Television is much more intimate. You're looking at people close up, both physically and psychologically." —Serling, 1955.

Closeups from the anarchic conclusion of
" The Monsters Are Due on Maple Street," 1960.

Ed Begley, Everett Sloane and Richard Kiley in the live "Patterns," 1955.

Keenan Wynn, Jack Palance and Ed Wynn in the live "Requiem for a Heavyweight," 1956.

Early Emmy Award-winning triumphs like ‘55's "Patterns," about ageism and office politics, and ‘56's "Requiem for a Heavyweight," about mortality and prizefighting (Serling himself was an amateur boxer), which CBS Chairman William Paley proudly announced had "...advanced TV by 10 years," established Serling, along with peers Reginald Rose ("Twelve Angry Men") and Paddy Chayefsky ("Marty"), as a new commodity on the cultural scene: a "television playwright."

Serling's "television playwrighting" had been heavily influenced by Norman Corwin, a major figure during the Golden Age of Radio in the 1930s and 40s, who was one of the first producers to regularly use entertainment to tackle serious social issues. But by the mid-Fifties, when McCarthyism and the Cold War chilled the broadcast air, Serling's Corwinesque scripts, tackling controversial subjects like race, war and politics, put him at loggerheads with the censors of the nascent industry, and its de facto censors: TV's financial sponsors, the advertisers and their agencies who exerted an inordinate amount of control over the content of its clients' programs like Kraft Television Theater and United States Steel Hour, named for their patrons like today's stadiums bear the names, and logos, of their corporate benefactors.

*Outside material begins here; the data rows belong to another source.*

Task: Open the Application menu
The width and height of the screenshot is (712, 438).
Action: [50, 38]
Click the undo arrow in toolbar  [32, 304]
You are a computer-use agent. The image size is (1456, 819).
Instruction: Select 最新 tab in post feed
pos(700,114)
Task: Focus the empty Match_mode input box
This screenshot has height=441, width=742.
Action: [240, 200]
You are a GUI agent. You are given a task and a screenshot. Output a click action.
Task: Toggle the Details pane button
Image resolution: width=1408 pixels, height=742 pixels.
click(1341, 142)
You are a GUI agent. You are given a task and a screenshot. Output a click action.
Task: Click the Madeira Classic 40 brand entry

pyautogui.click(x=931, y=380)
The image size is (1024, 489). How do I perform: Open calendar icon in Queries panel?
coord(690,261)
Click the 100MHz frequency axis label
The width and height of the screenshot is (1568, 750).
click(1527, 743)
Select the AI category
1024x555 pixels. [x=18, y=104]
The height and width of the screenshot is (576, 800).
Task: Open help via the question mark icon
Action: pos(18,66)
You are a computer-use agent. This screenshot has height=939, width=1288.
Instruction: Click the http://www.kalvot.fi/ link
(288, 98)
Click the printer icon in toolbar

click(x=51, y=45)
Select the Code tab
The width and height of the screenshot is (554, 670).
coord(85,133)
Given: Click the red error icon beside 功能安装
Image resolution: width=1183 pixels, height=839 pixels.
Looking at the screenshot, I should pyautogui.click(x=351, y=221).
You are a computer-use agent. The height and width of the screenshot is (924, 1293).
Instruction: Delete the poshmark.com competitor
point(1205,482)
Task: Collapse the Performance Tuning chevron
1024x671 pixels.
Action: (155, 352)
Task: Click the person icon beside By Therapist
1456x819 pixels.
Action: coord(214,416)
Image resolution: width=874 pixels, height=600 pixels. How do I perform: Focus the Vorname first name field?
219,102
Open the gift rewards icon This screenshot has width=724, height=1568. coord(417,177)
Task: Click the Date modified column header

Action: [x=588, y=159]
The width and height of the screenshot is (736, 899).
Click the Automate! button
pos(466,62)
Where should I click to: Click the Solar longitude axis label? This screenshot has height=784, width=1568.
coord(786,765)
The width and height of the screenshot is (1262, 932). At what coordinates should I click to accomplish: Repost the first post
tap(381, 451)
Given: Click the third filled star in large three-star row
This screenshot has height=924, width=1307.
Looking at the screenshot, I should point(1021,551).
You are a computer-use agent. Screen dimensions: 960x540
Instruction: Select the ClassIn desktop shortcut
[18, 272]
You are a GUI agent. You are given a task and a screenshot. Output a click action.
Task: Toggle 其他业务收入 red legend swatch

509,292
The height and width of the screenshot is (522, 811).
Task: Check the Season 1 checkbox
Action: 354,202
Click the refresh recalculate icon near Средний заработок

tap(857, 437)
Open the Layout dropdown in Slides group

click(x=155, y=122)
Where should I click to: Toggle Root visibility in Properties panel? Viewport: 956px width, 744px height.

Their creative interference ranged from the sacred to the profane—a coffee maker didn't want characters drinking tea; a gas company demanded references to concentration camps' gas chambers removed. After they gutted his ‘57 Capitol Hill drama "The Arena," Serling maintained he would have had a more "adult" play if he had transposed the setting 100 years in the future and peopled the Senate with robots. Cue The Twilight Zone theme...

The years of constant clashing had worn Serling down—on the eve of The Twilight Zone's premiere in ‘59, Serling told The New York Times that he was "not a meek conformist but a tired nonconformist"—and, through his new vehicle The Twilight Zone, "...through parable and allusion, he could make social comment and confront issues," his widow Carol wrote in 1990. "Speaking in the phraseology of fantasy and within the perimeters of his own show—it was the only time in his TV career that he had complete creative control—Rod could comment allegorically on universal themes. His avuncular presence calmed the viewer while suggesting that there were things in the world that needed a course correction. The TV censors left him alone, either because they didn't understand what he was doing or believed that he was truly in outer space.”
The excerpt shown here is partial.